THE TASK
Copy out again, unchanged, the listing below from the line that has "Instruction: Expand the" through the line that has "Click Run the".

*** DATASET EXTRACT Section Begins ***

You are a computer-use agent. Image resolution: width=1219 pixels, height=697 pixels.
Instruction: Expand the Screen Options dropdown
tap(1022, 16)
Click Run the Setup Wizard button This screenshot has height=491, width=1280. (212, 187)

*** DATASET EXTRACT Section Ends ***
*** DATASET EXTRACT Section Begins ***

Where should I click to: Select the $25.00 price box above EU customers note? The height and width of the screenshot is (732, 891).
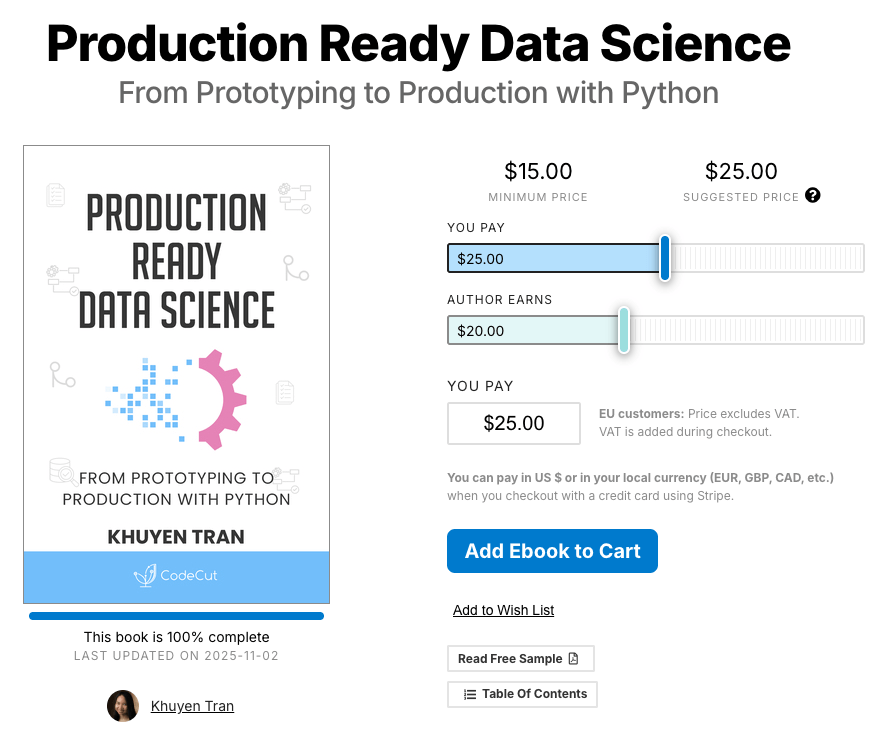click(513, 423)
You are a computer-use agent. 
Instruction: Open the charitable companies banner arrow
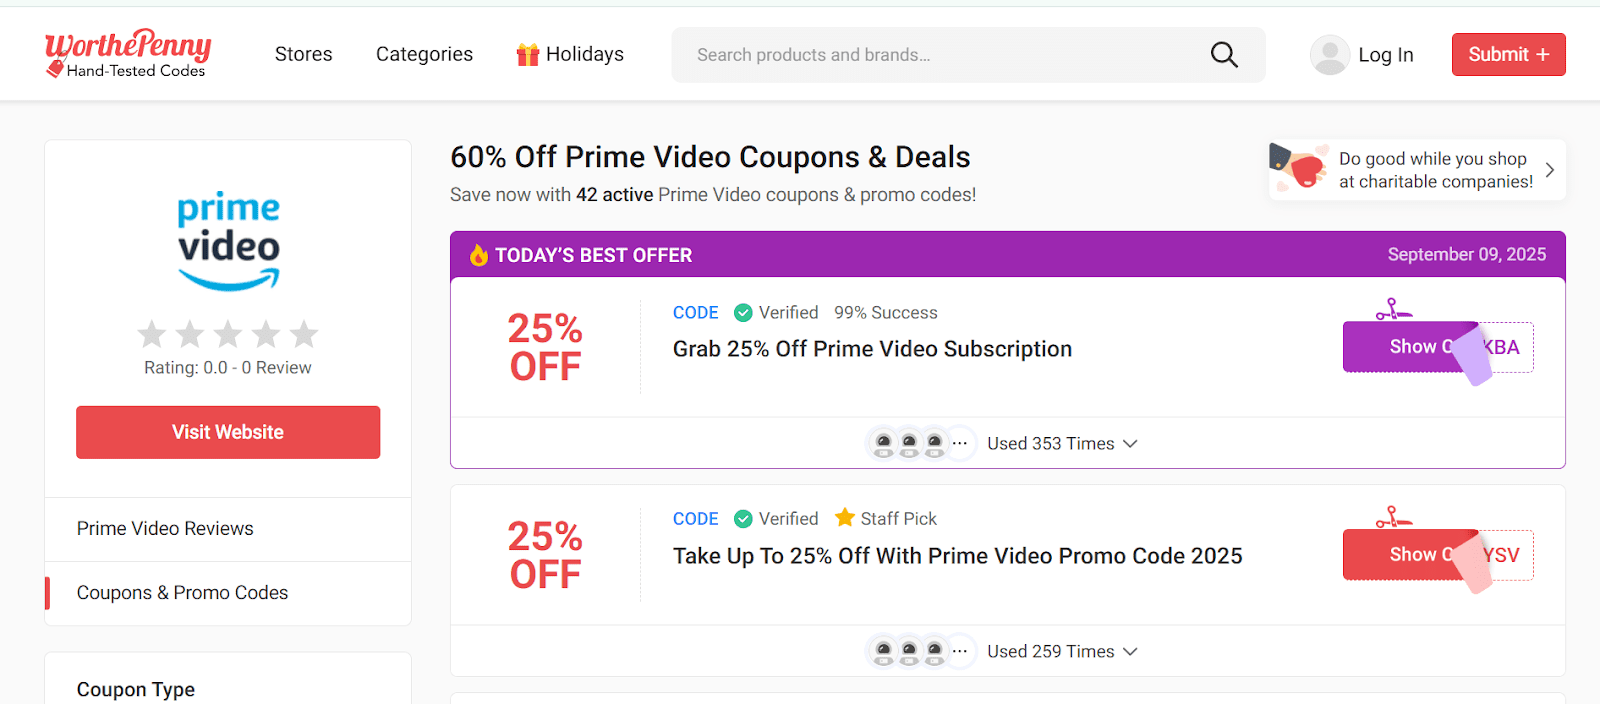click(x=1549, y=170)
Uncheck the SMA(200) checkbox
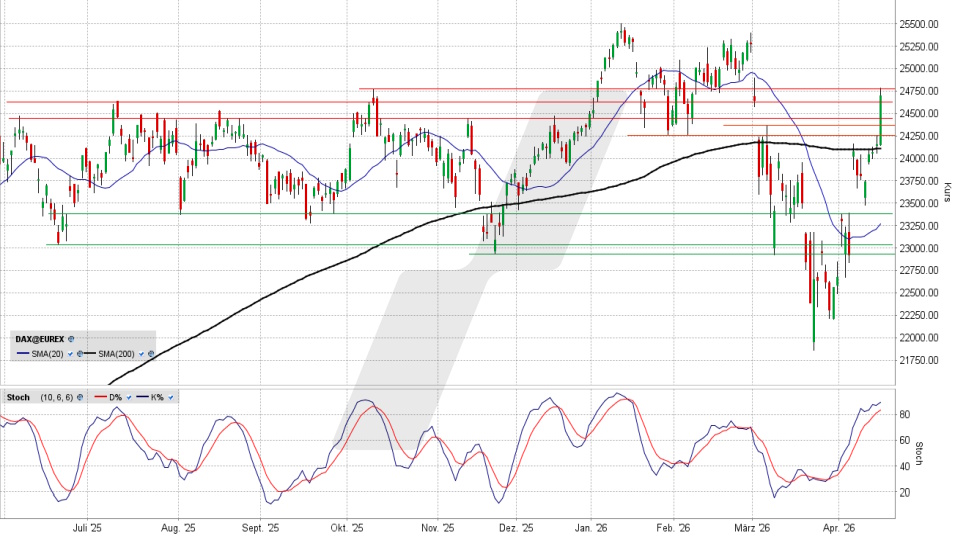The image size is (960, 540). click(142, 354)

*** DATASET EXTRACT Section Ends ***

EXERCISE OUTPUT
Instruction: Expand the Screen Options dropdown
tap(1022, 16)
Click Run the Setup Wizard button This screenshot has height=491, width=1280. (212, 187)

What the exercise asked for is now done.